DESCRIPTION OF THE TASK: Among the entries below, how many lines contain "computer"? Answer with the number only.

MATERIALS PROVIDED:
....
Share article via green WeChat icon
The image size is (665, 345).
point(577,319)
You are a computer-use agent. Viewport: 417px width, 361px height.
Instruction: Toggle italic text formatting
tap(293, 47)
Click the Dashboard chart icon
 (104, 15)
....
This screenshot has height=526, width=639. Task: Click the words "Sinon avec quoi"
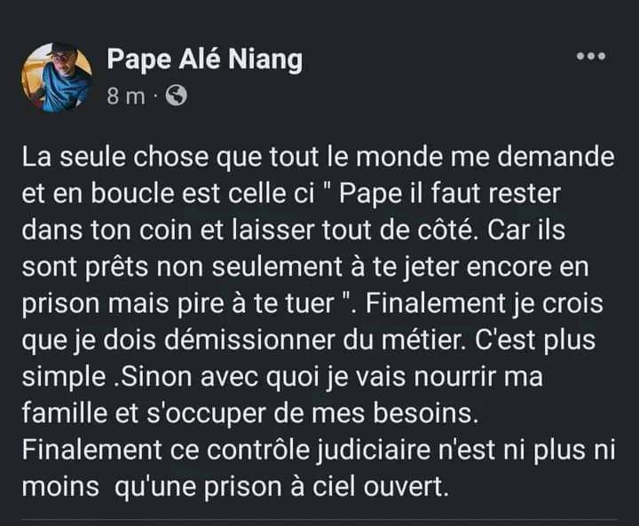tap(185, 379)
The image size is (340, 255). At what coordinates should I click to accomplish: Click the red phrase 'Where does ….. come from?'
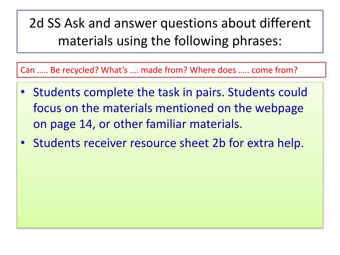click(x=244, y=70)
....
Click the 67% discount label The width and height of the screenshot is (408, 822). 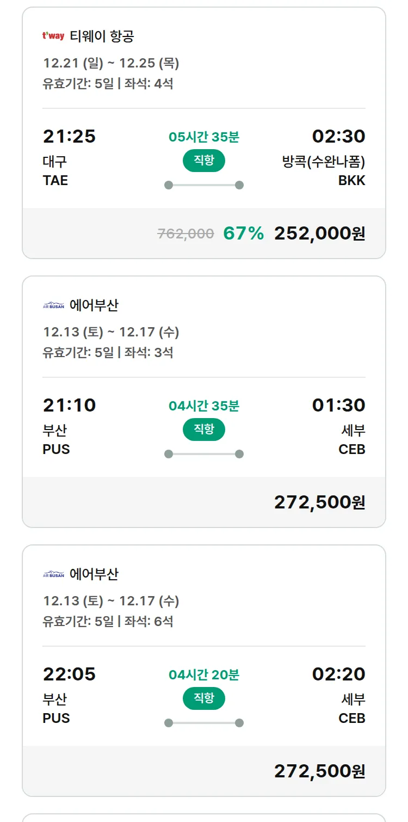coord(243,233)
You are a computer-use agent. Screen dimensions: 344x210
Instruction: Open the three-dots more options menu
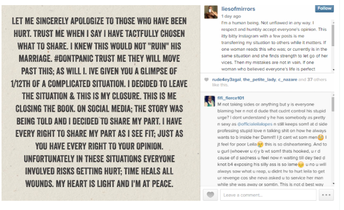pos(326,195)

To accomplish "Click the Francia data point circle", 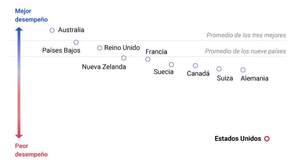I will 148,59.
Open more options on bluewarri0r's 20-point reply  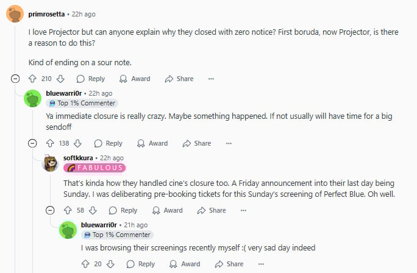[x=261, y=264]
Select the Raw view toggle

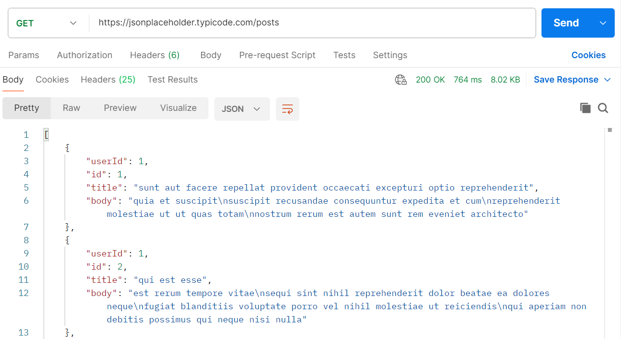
....
EXERCISE SOLUTION: 2